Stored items
⁂
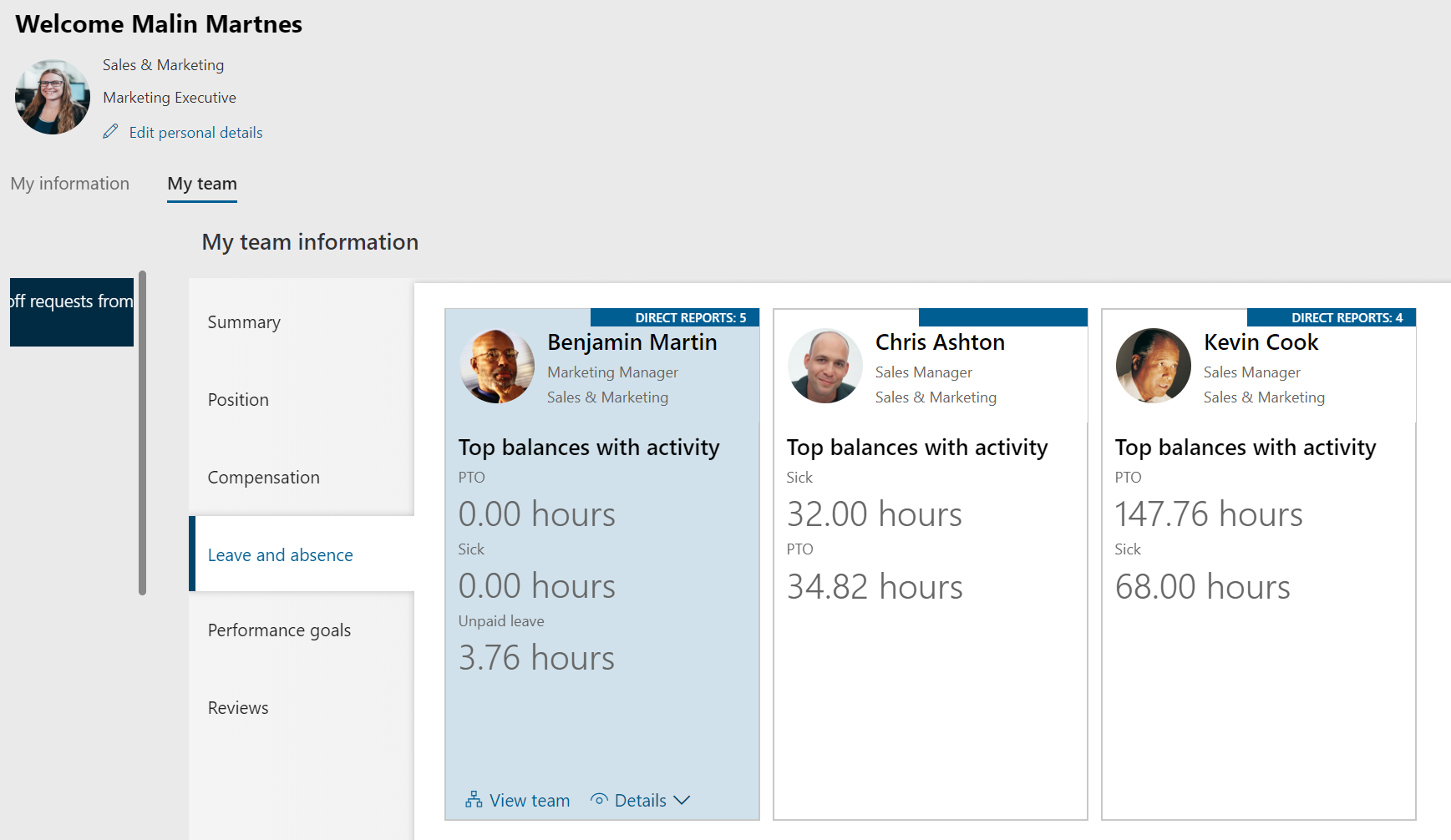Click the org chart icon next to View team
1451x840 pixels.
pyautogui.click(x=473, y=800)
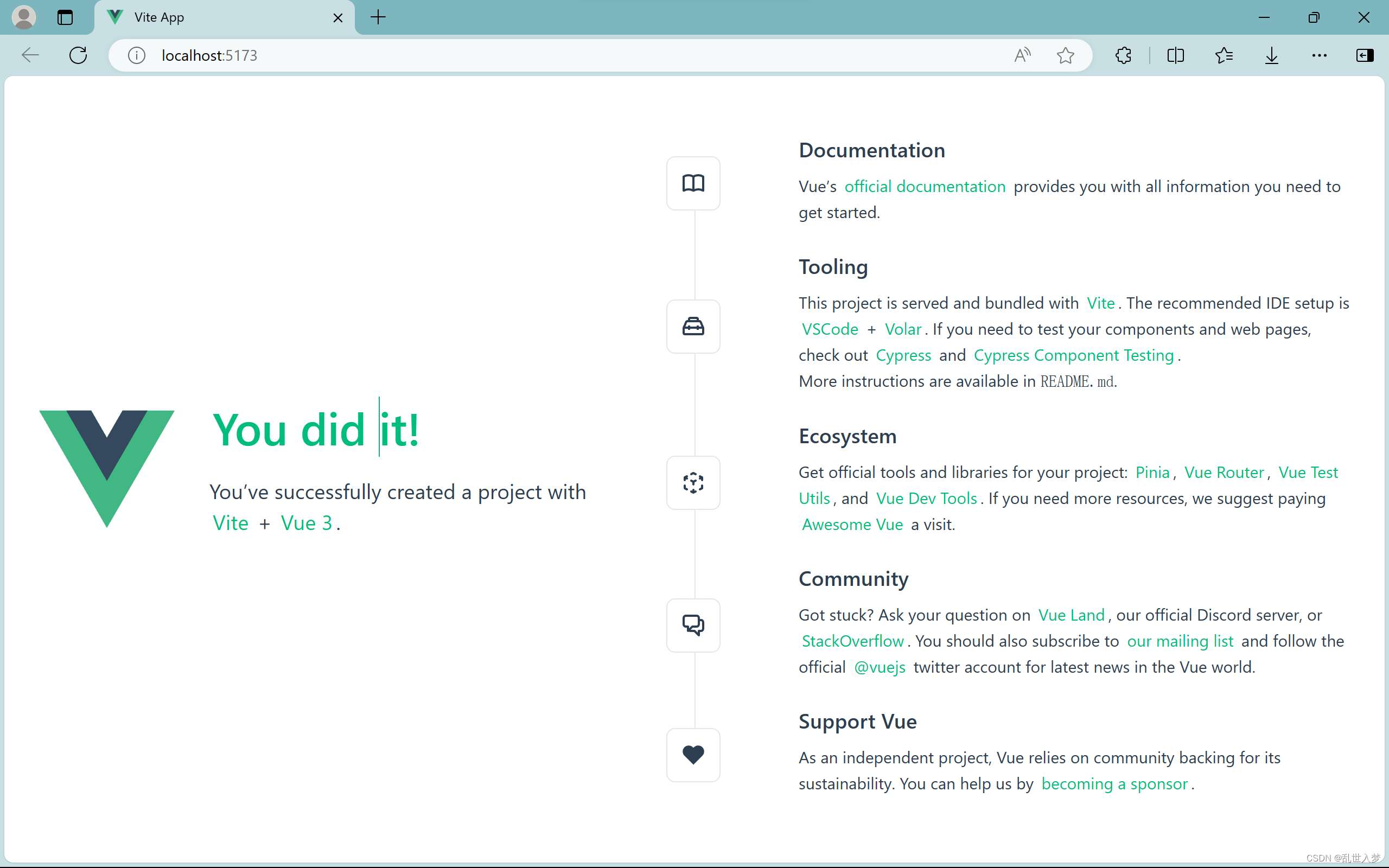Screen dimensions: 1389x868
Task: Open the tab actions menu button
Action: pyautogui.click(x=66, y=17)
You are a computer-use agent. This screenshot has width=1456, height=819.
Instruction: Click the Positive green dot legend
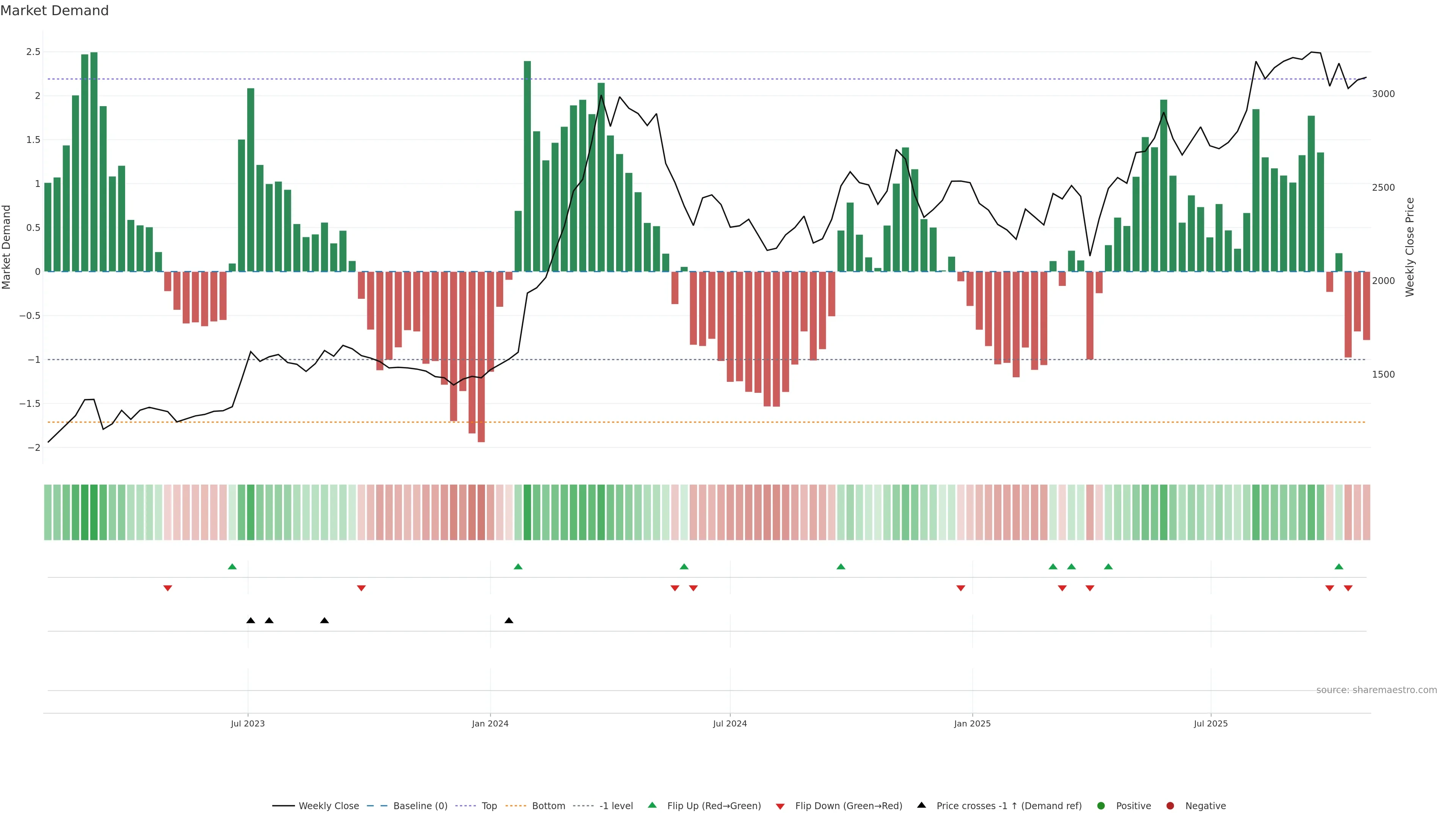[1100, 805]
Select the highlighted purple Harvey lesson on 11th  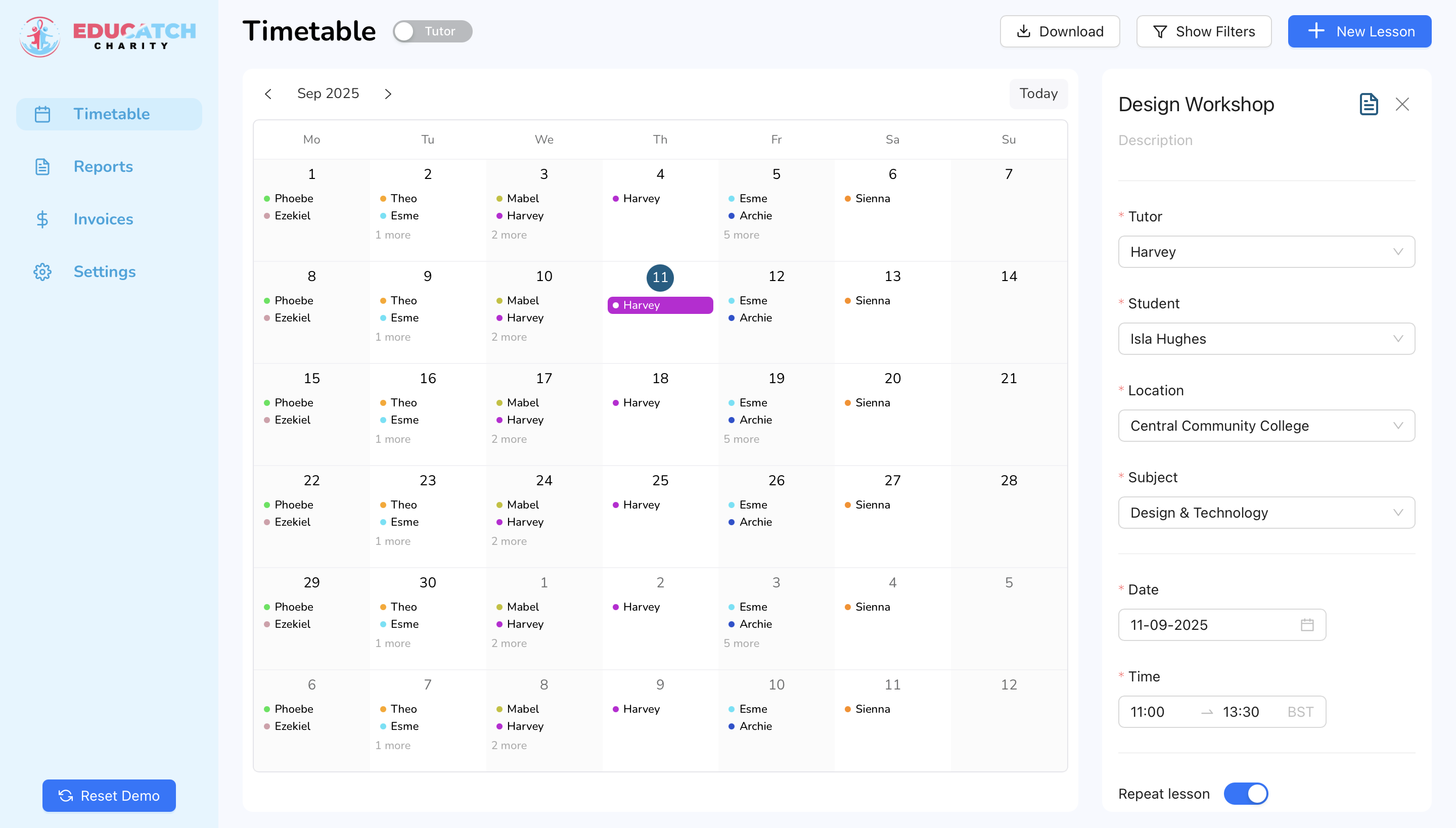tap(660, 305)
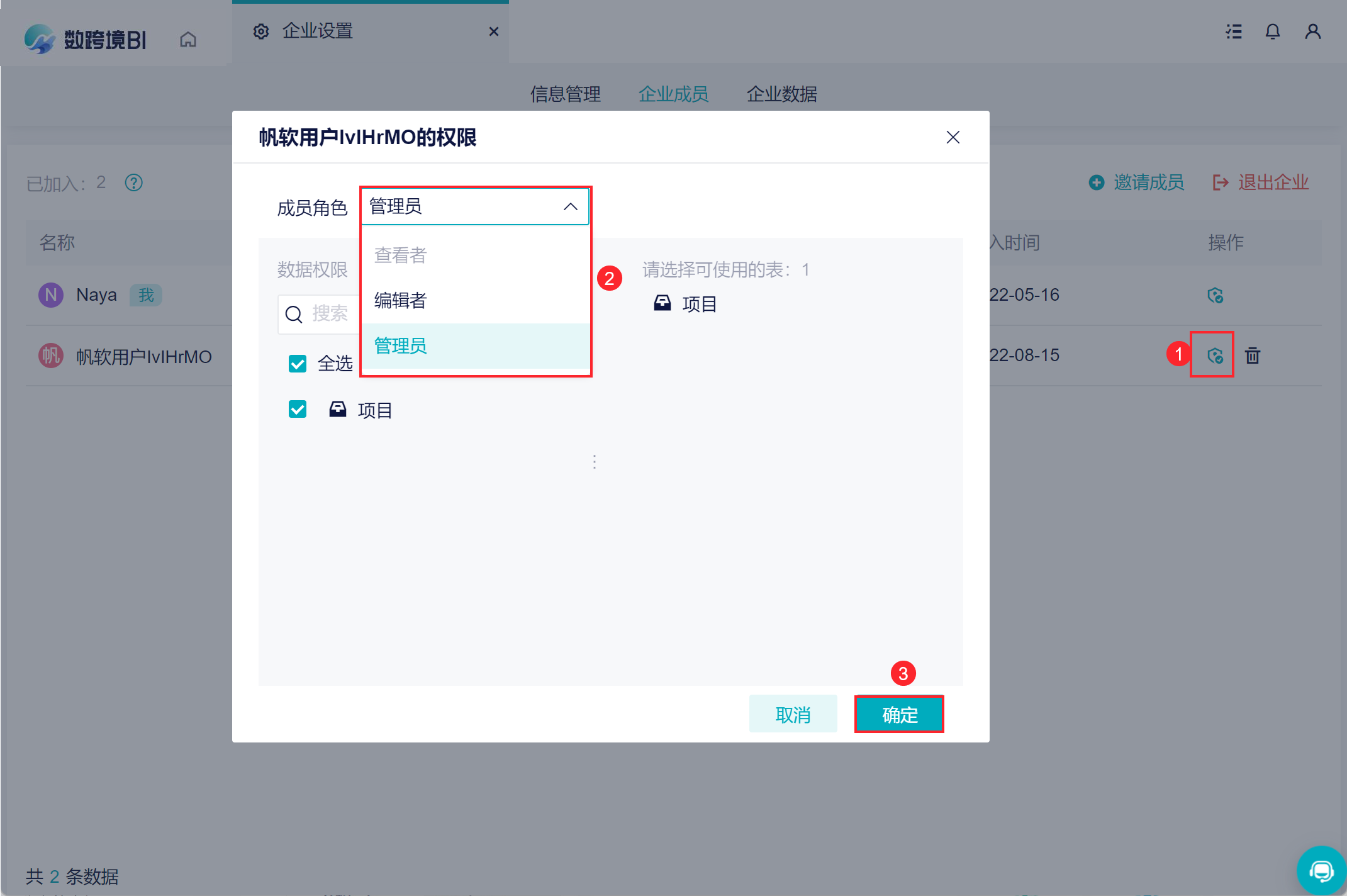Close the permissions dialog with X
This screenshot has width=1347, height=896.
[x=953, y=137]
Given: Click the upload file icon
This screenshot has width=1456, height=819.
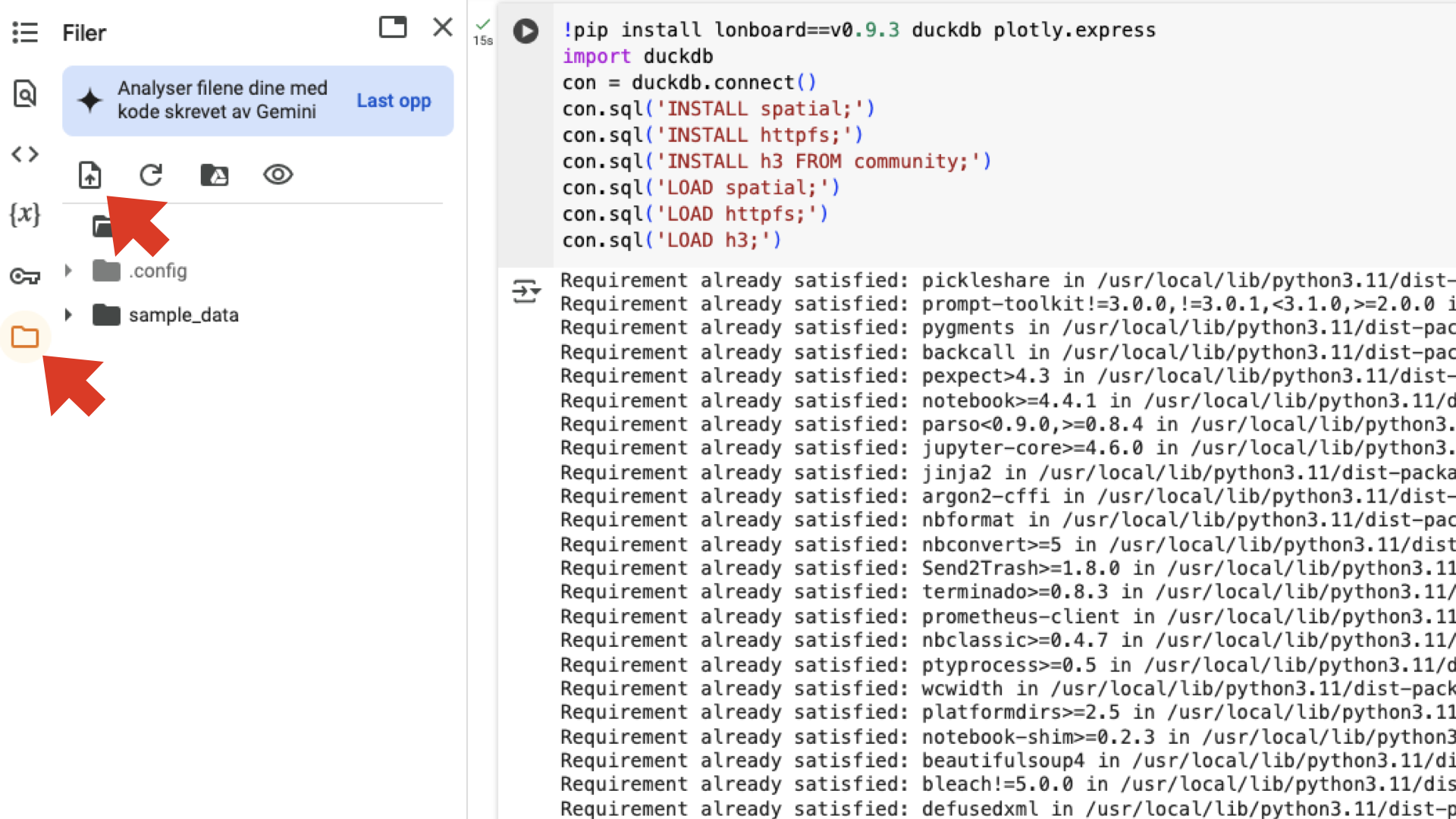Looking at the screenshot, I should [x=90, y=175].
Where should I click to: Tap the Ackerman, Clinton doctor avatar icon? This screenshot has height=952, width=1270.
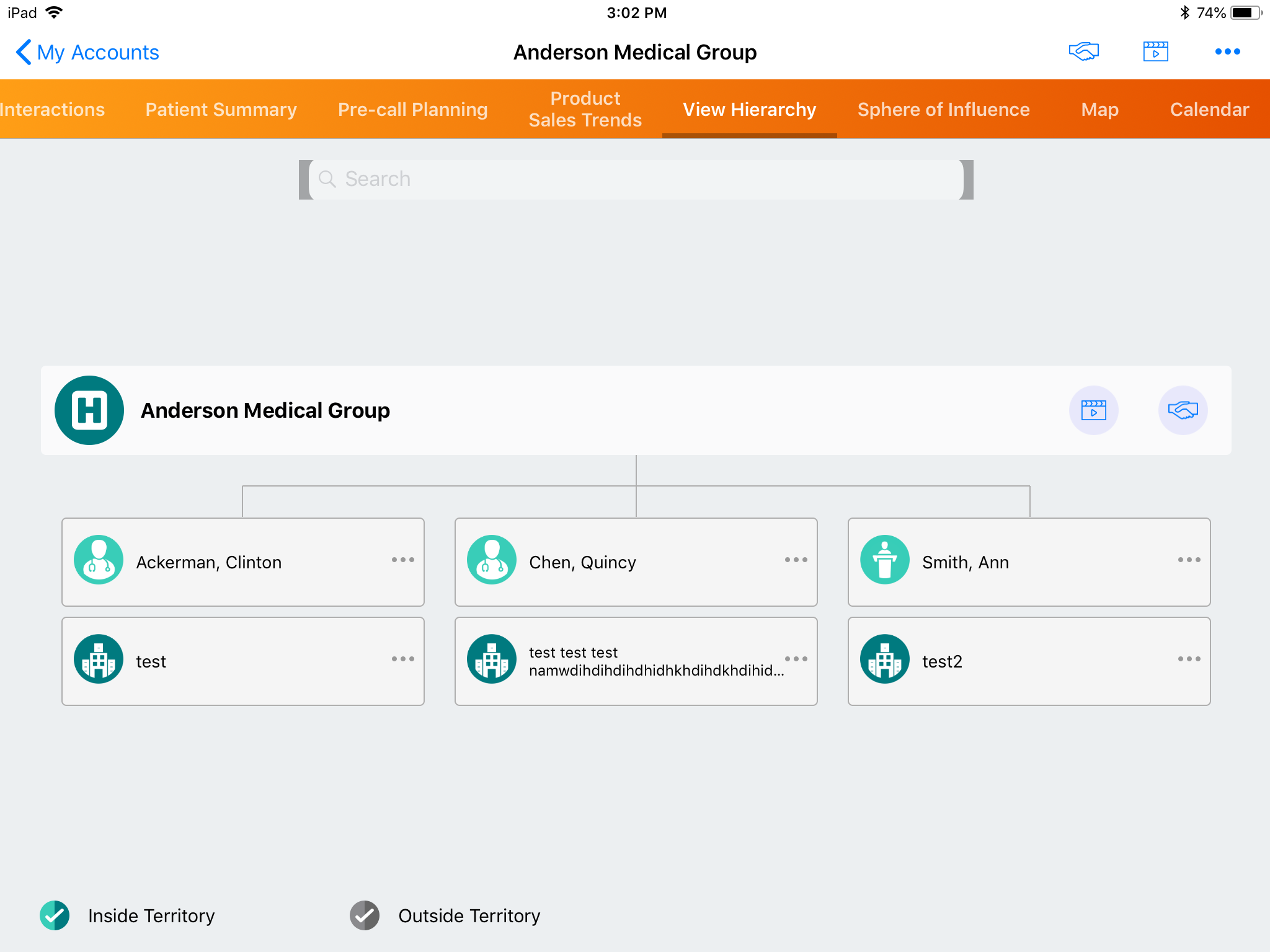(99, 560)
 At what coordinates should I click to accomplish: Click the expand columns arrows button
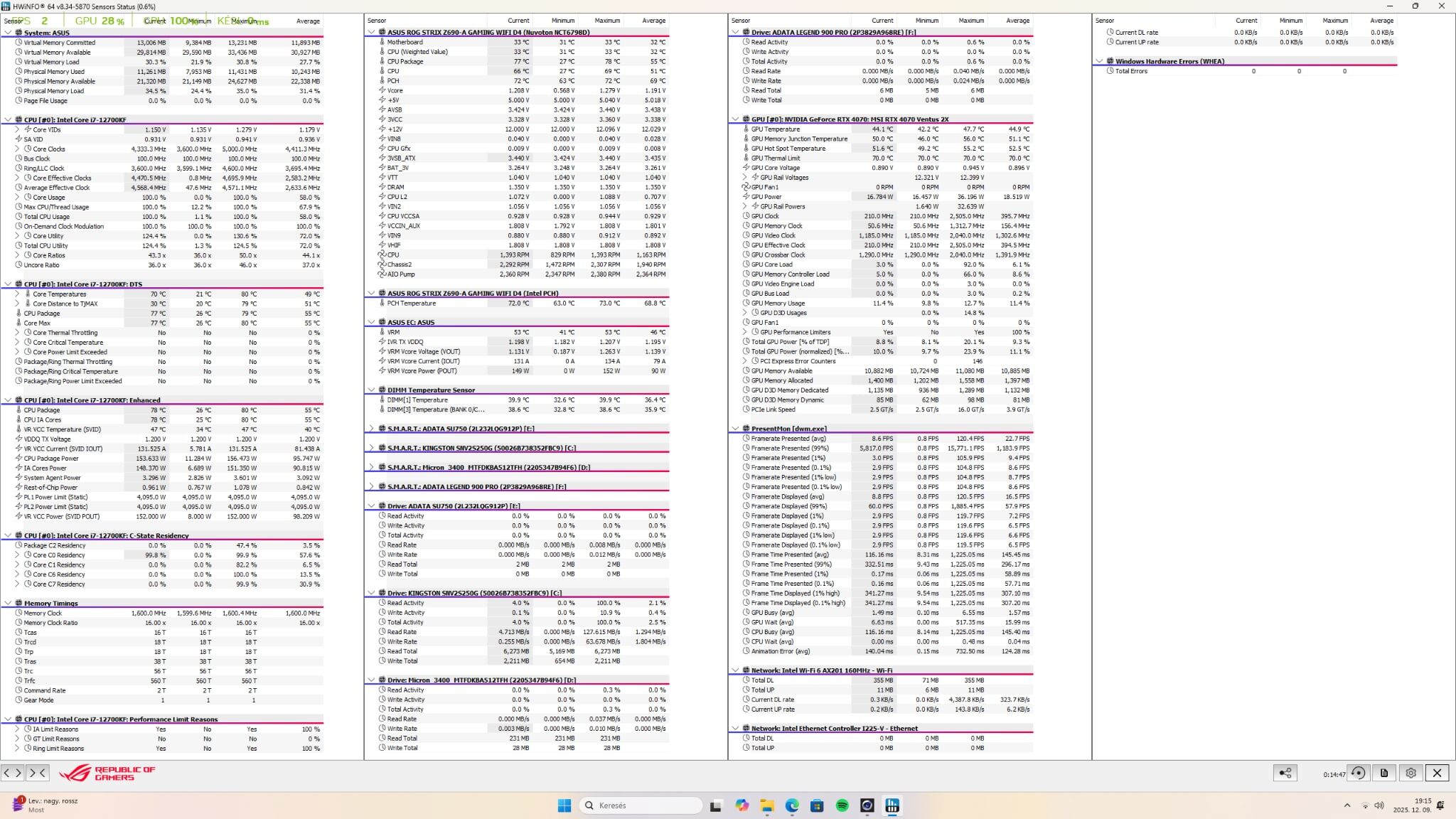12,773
⁂
# WHAT YOU HAVE TO DO
Repeat, exactly and with no pictures, each line from the line that holds "Given: Click the upload file icon" through the last line of the records above.

# SOLUTION TO THIS PROBLEM
Given: Click the upload file icon
This screenshot has width=1456, height=819.
Looking at the screenshot, I should [x=90, y=175].
Where should I click to: Tap the Ackerman, Clinton doctor avatar icon? This screenshot has height=952, width=1270.
(99, 560)
 At what coordinates should I click to accomplish: Click the expand columns arrows button
12,773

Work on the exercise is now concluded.